Stated exercise A:
Reproduce the passage of the Adecoagro filing excerpt from "(Translation of registrant’s" up to and including "principal executive office)".

Excerpt provided:
============================================================

For the month of March, 2016
 
Commission File Number 001-35052
 

 
Adecoagro S.A.
(Translation of registrant’s name into English)
 

 
Vertigo Naos Building, 6,
Rue Eugene Ruppert,
L-2453, Luxembourg
Grand Duchy of Luxembourg
(Address of principal executive office)
 


Indicate by check mark whether the registrant files or will file annual reports under cover of Form 20-F or Form 40-F.

Form 20-F               Form 40-F  

Indicate by check mark if the registrant is submitting the Form 6-K in paper as permitted by Regulation S-T Rule 101(b)(1):  

Indicate by check mark if the registrant is submitting the Form 6-K in paper as permitted by Regulation S-T Rule 101(b)(7):  

Indicate by check mark whether the registrant by furnishing the information contained in this Form is also thereby furnishing the information to the Commission pursuant to Rule 12g3-2(b) under the Securities Exchange Act of 1934.

Yes               No   

If “Yes” is marked, indicate below the file number assigned to the registrant in connection with Rule 12g3-2(b): 82-             .


ANNUAL GENERAL MEETING OF SHAREHOLDERS

This report contains a copy of the registrant’s notice and agenda for its Annual General Meeting of Shareholders to be held on April 20, 2016, together with a copy of the form of proxy to be solicited by the registrant.

The attachment contains forward-looking statements. The registrant desires to qualify for the “safe-harbor” provisions of the Private Securities Litigation Reform Act of 1995, and consequently is hereby filing cautionary statements identifying important factors that could cause the registrant’s actual results to differ materially from those set forth in the attachment.

The registrant’s forward-looking statements are based on the registrant’s current expectations, assumptions, estimates and projections about the registrant and its industry. These forward-looking statements can be identified by words or phrases such as “anticipate,” “believe,” “continue,” “estimate,” “expect,” “intend,” “is/are likely to,” “may,” “plan,” “should,” “would,” or other similar expressions.

============================================================

[Items from a data source]
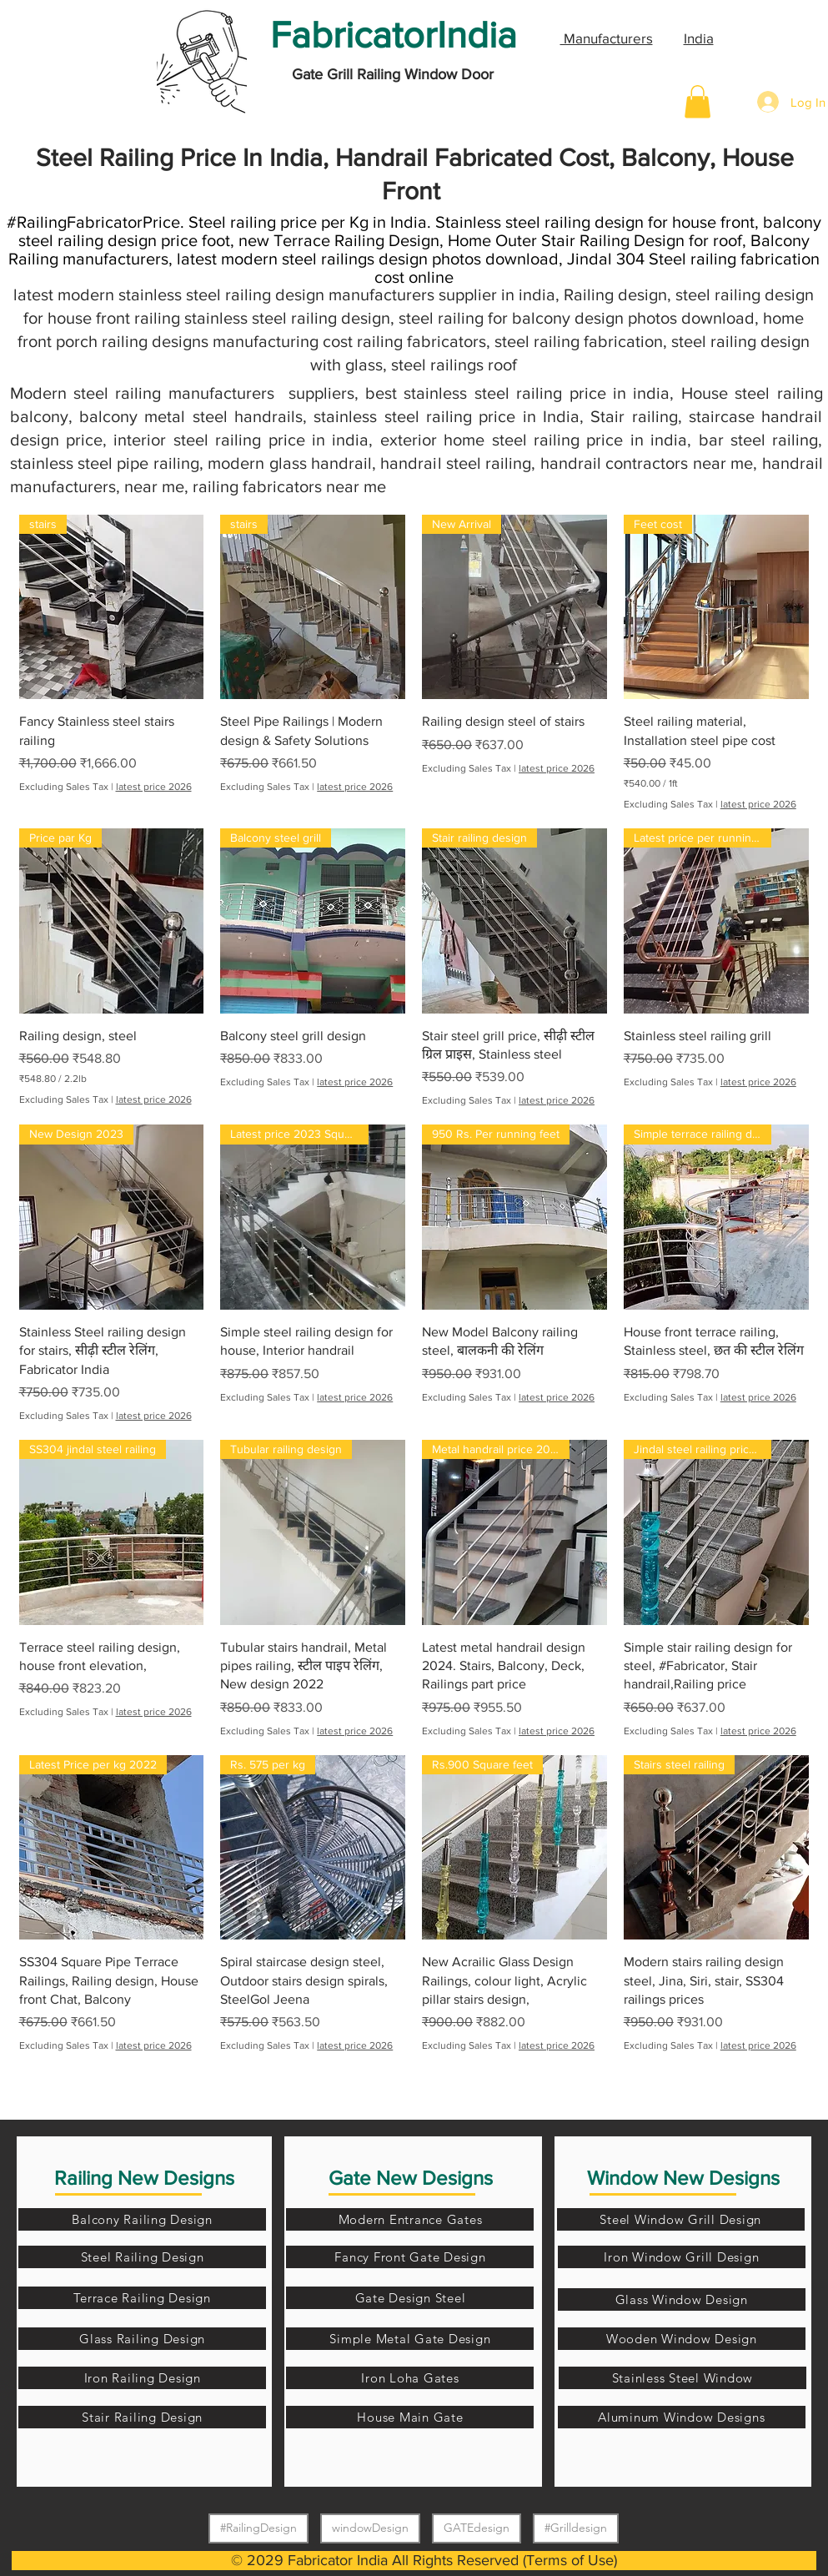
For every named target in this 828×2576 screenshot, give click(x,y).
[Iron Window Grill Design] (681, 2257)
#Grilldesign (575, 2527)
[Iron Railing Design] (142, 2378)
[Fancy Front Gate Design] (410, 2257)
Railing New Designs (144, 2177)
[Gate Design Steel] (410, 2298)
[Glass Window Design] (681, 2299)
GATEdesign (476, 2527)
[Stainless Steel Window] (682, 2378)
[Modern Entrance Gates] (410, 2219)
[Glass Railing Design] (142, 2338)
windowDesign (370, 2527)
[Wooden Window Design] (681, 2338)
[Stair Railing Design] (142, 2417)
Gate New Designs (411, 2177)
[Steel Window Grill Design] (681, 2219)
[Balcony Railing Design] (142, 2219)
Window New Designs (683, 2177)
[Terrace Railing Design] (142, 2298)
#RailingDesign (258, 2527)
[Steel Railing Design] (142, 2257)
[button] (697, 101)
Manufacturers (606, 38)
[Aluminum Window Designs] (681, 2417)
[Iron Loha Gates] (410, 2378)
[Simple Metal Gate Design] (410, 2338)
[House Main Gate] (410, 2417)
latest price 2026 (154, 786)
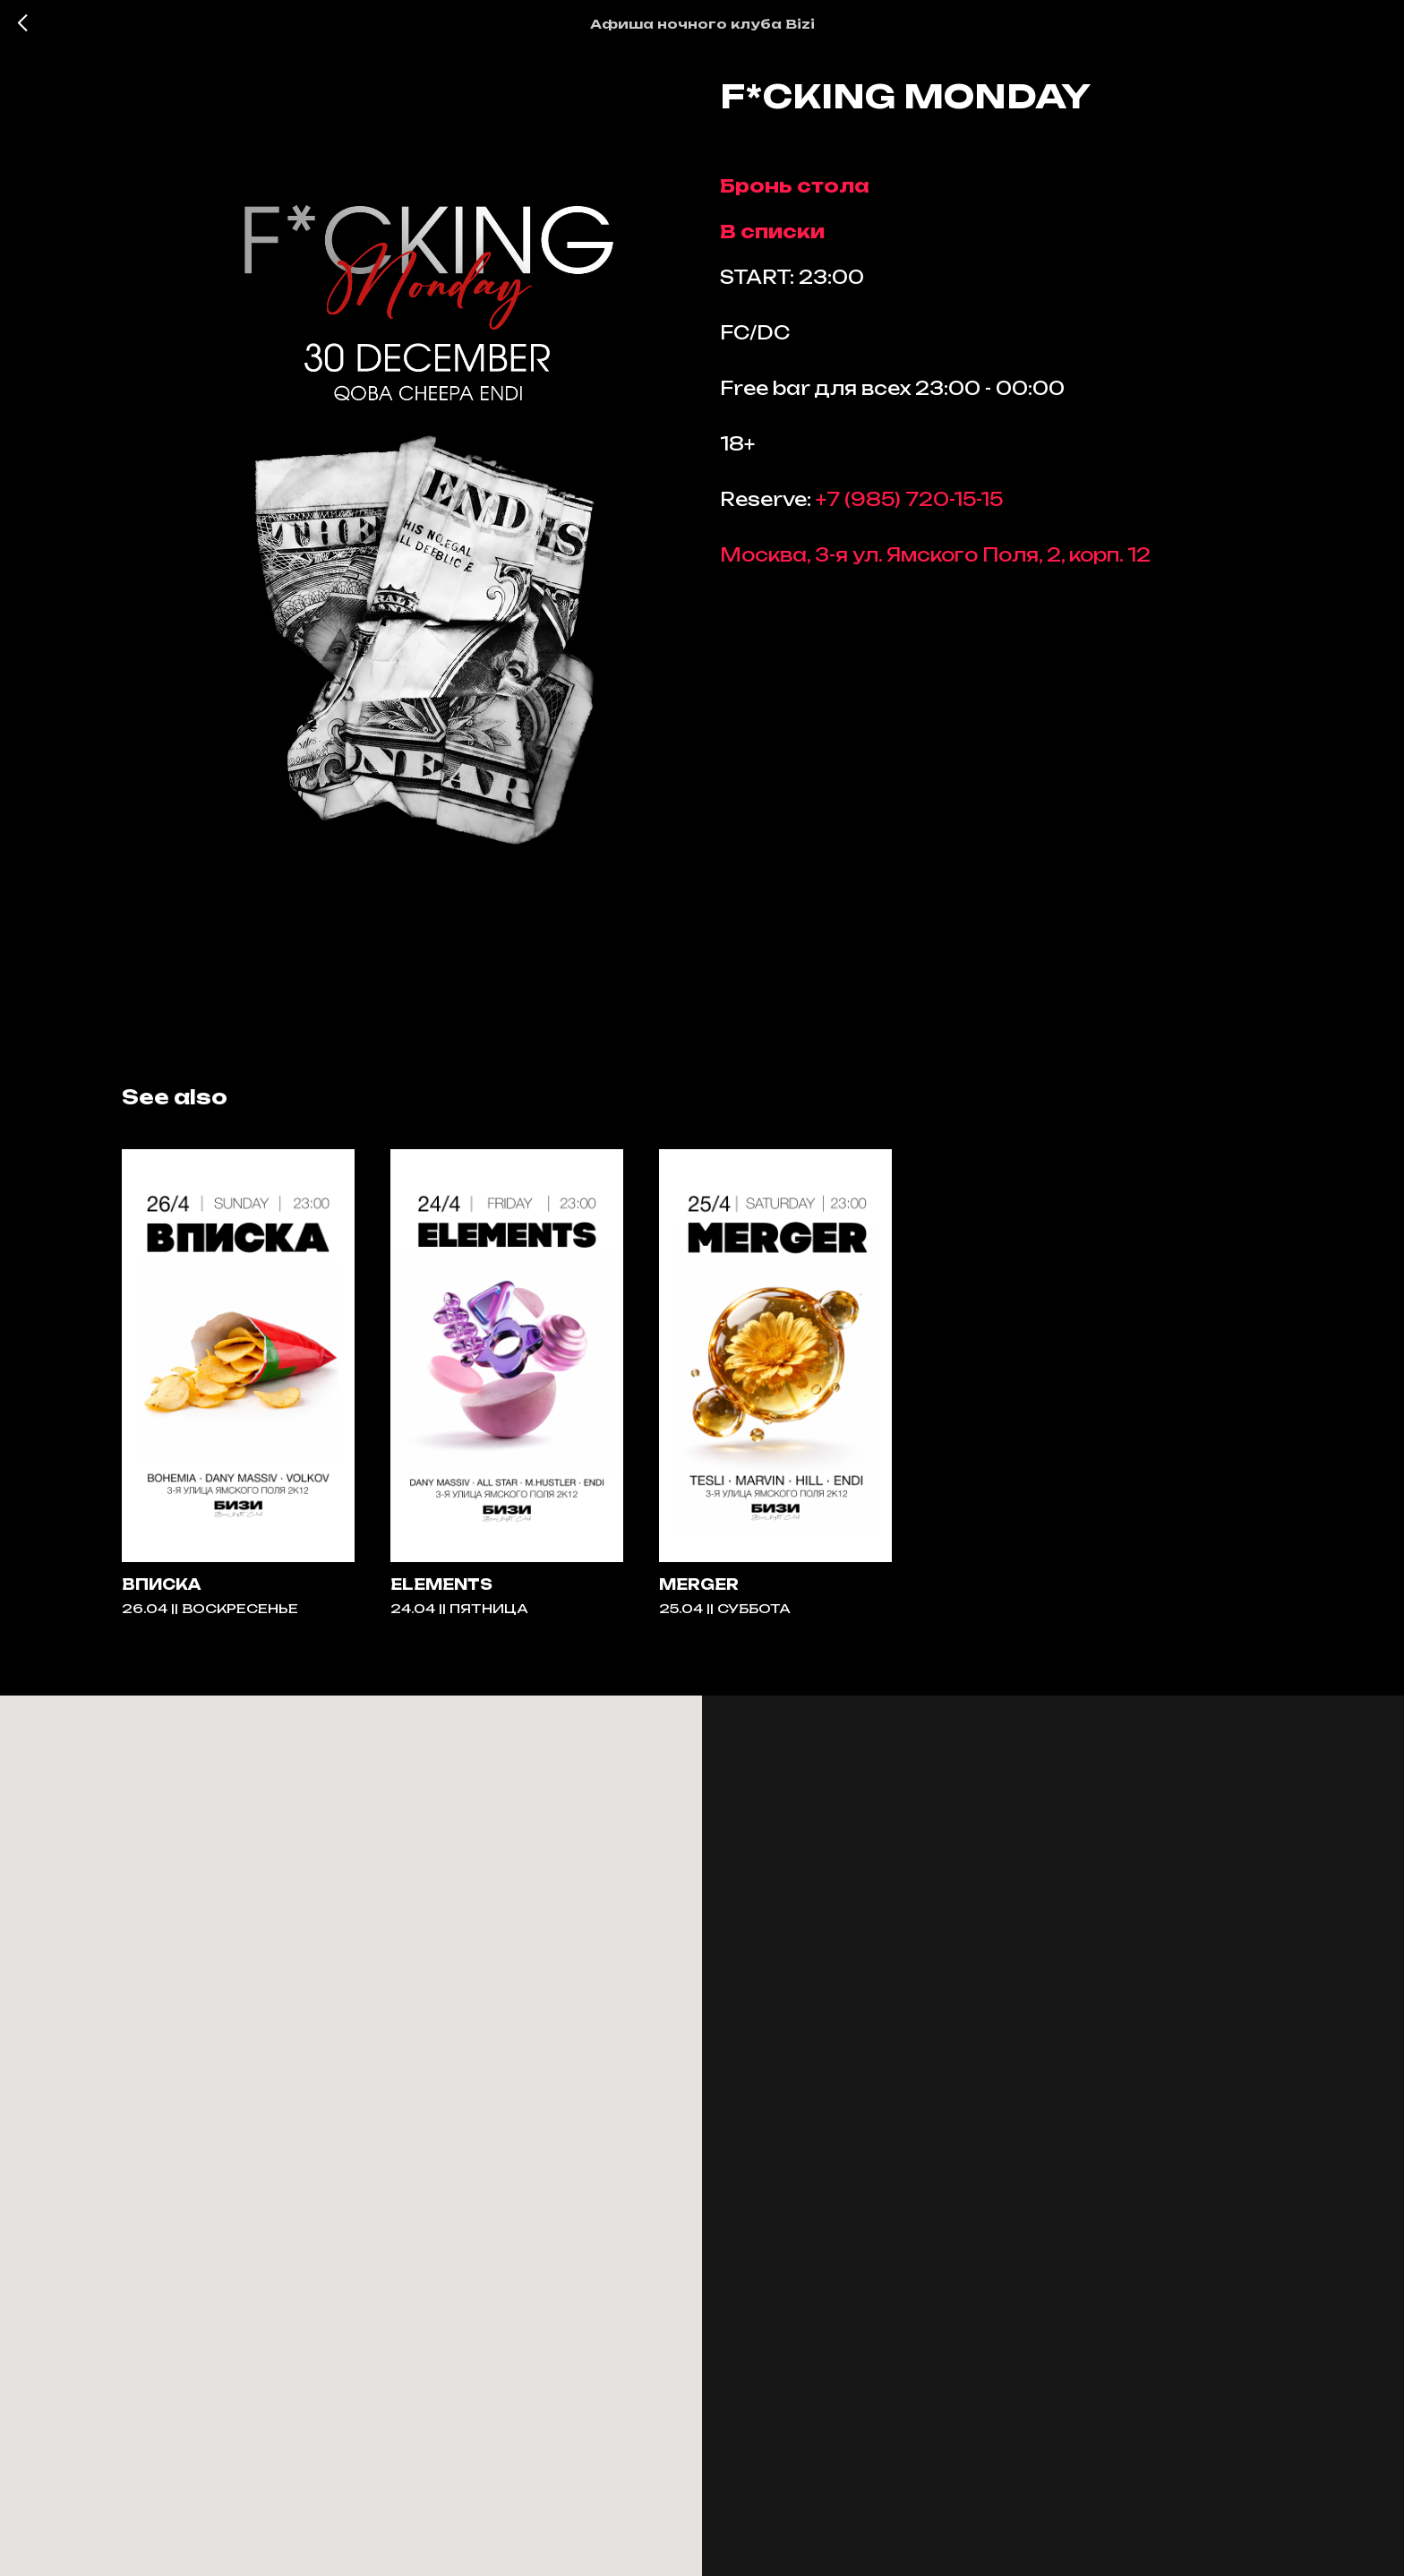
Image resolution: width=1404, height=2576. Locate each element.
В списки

============================================================

Stated exercise B:
Write out the records from their beginning up to and including the line with "#RailingDesign (258, 2527)", leaving out the pictures.

Task response A:
(Translation of registrant’s name into English)
 

 
Vertigo Naos Building, 6,
Rue Eugene Ruppert,
L-2453, Luxembourg
Grand Duchy of Luxembourg
(Address of principal executive office)

Task response B:
For every named target in this 828×2576 screenshot, give click(x,y).
[Iron Window Grill Design] (681, 2257)
#Grilldesign (575, 2527)
[Iron Railing Design] (142, 2378)
[Fancy Front Gate Design] (410, 2257)
Railing New Designs (144, 2177)
[Gate Design Steel] (410, 2298)
[Glass Window Design] (681, 2299)
GATEdesign (476, 2527)
[Stainless Steel Window] (682, 2378)
[Modern Entrance Gates] (410, 2219)
[Glass Railing Design] (142, 2338)
windowDesign (370, 2527)
[Wooden Window Design] (681, 2338)
[Stair Railing Design] (142, 2417)
Gate New Designs (411, 2177)
[Steel Window Grill Design] (681, 2219)
[Balcony Railing Design] (142, 2219)
Window New Designs (683, 2177)
[Terrace Railing Design] (142, 2298)
#RailingDesign (258, 2527)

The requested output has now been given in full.